The publication of my latest book

"The Machinery of Whiteness:

studies in the structures of racialization in the US"

by Steve Martinot

>From Temple University Press



The book's focus is a description of the cultural structures of racialization 
in the US. Though the concept that race is a social construct has gained 
increasing acceptance, I argue that this is insufficient. We also need to 
describe in cultural detail the structures that are socially constructed as 
"race." Rather than think of "race" as an existent, I interpret it as a social 
activity, something that one group of people (whites) does to others whom they 
racialize for their own (white) social and identity purposes.

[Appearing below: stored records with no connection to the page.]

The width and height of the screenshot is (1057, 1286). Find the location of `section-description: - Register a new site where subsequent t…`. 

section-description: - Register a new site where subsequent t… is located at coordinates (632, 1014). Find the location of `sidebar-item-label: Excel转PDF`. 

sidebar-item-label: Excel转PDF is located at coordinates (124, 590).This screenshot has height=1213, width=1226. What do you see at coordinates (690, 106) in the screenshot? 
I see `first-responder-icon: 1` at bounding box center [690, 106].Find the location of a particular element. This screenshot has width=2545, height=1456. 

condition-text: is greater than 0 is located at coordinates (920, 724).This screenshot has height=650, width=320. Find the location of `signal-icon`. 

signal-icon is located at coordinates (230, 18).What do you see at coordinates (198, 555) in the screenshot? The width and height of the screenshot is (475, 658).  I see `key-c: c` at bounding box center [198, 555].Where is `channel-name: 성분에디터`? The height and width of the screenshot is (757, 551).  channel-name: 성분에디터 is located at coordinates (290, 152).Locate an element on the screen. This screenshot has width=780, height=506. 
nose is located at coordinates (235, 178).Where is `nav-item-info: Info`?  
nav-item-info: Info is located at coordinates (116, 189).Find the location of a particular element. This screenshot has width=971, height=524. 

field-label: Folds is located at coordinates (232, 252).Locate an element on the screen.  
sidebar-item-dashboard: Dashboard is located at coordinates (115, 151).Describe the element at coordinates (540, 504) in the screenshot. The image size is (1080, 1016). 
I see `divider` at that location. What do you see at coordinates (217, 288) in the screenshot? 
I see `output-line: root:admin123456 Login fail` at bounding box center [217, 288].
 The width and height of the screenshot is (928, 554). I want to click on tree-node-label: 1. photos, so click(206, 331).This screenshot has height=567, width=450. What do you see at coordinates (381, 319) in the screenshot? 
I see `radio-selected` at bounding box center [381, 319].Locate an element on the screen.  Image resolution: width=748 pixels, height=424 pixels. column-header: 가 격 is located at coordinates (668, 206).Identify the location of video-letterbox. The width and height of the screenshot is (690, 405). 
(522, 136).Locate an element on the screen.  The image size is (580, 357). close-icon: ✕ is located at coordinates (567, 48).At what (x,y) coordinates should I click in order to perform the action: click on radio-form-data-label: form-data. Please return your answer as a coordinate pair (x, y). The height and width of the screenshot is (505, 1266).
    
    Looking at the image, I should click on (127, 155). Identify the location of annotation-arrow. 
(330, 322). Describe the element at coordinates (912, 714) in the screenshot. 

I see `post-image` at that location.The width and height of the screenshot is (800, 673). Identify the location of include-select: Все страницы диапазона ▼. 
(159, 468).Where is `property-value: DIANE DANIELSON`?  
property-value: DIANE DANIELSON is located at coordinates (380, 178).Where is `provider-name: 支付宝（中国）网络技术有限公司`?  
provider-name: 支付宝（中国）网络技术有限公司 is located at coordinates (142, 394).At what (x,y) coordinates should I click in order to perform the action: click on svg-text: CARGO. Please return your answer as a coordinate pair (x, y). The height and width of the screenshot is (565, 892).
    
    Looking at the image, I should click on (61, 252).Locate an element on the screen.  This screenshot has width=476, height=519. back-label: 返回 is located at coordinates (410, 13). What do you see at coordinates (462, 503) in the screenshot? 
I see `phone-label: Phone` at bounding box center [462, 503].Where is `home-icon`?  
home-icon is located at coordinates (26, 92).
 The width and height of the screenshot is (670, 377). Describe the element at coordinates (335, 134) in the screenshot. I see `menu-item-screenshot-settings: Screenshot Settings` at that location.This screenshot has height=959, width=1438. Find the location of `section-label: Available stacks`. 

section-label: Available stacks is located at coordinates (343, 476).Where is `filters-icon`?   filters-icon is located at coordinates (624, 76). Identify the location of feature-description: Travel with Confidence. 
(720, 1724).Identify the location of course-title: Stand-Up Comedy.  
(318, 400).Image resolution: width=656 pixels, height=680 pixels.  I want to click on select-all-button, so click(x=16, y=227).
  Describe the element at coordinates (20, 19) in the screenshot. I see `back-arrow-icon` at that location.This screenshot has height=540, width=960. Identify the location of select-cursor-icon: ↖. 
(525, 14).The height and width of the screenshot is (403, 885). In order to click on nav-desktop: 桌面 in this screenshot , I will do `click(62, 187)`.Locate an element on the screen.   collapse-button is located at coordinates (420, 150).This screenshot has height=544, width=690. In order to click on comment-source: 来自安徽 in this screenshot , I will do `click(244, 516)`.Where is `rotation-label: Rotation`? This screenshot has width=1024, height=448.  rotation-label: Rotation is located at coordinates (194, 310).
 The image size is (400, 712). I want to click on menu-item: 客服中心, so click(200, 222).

The structures 
whereby these social activities are promulgated include not only the 
institutionalities of discrimination, instrumentalization, and segregation, but 
the cultural scripting of the performance of whiteness by which white people 
manifest their racialized identities, and enact their membership in the white 
social framework. 



To apprehend the cultural structures underlying both white institutionality and 
the panoply of racialized identities, I examine the social and institutional 
forms racialization takes in different periods of US history, and extract 
structural commonalities from their differences. These commonalities become 
elements signifying the operations of an underlying cultural structure. The 
purpose of plumbing the depths of this cultural structure in the US is not only 
to explain how it is that the cultural cohesion of whiteness and white 
supremacy continually reasserts itself against democratizing movements that, 
throughout US history, have attempted to controvert its social and political 
power (such as abolitionism or the civil rights movements), but to render those 
underlying structures discernible so that we can be proactive rather than 
simply reactive against them. 



To this end, I examine (among other things) the instrumentalization of women 
for the processes of social racialization, the use of prison industries and 
different historical forms of a police-prison complex, the racialization of 
class structures, the function of the US political party system in the overall 
process of racialization, and the existence and character of white populism.